Material provided =
• • • • •
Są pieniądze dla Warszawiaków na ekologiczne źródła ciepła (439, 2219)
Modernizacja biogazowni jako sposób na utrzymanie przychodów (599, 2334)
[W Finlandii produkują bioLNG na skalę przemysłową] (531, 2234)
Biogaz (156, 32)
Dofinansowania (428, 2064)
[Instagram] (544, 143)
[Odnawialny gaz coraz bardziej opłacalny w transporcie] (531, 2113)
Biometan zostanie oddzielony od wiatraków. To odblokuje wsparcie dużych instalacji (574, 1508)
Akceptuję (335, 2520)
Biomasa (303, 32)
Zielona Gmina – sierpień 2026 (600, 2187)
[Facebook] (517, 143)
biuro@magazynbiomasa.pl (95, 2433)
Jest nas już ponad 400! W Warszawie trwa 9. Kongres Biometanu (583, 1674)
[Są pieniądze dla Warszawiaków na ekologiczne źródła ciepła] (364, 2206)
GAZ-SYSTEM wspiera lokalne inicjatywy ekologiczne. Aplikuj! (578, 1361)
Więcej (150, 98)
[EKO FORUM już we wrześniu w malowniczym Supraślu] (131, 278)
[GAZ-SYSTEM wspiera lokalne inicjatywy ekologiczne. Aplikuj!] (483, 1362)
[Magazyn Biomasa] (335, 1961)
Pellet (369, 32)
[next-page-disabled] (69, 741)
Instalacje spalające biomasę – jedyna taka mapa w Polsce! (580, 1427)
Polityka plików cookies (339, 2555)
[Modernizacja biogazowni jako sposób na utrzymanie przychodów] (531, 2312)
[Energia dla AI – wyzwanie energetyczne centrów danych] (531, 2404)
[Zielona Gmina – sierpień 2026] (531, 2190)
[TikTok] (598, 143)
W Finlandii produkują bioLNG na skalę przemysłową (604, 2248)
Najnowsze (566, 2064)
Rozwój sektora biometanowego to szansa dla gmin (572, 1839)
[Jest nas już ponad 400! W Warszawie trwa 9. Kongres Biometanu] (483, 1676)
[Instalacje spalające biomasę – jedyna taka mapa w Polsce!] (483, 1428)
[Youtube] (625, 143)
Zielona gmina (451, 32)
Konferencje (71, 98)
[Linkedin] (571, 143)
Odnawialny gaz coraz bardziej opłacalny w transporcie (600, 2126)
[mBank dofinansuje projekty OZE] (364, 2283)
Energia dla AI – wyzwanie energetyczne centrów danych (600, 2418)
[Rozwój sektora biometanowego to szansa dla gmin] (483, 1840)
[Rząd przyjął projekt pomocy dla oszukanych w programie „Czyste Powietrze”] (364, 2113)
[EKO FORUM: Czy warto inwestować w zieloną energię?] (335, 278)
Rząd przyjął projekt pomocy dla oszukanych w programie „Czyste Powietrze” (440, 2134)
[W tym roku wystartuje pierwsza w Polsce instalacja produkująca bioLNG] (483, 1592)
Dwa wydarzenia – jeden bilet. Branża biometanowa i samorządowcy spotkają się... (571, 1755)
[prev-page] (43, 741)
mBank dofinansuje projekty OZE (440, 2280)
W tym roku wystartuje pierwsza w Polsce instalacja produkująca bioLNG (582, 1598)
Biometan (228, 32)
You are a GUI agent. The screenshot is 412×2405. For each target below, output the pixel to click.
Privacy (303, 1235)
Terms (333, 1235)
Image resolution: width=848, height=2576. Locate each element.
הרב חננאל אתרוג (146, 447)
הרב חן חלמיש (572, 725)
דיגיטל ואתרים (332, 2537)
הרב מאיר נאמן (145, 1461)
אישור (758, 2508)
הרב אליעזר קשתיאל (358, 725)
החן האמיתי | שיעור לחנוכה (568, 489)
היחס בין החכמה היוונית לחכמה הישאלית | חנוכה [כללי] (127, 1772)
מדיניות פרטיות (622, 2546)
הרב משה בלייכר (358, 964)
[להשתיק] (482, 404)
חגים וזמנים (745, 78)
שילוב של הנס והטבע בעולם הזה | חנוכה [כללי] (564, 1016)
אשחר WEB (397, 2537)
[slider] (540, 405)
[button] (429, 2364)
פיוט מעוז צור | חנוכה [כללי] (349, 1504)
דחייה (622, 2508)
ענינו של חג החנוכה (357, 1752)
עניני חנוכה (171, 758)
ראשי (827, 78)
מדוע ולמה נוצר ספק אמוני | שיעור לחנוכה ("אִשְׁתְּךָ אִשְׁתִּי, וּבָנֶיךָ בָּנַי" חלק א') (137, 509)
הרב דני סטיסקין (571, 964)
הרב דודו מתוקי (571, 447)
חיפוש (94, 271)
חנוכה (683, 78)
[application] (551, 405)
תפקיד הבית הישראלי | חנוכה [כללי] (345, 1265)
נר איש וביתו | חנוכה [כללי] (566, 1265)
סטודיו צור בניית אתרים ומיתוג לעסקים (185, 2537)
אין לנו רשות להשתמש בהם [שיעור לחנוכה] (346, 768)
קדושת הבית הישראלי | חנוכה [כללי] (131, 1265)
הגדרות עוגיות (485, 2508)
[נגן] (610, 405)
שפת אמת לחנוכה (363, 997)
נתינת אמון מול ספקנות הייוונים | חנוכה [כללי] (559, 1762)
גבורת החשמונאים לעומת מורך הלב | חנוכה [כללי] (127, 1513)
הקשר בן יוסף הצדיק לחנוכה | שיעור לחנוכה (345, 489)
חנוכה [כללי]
• • • • •
Assigned task = If a line in the entries includes the word "projekty", copy that line out.

Response to this task =
[mBank dofinansuje projekty OZE] (364, 2283)
mBank dofinansuje projekty OZE (440, 2280)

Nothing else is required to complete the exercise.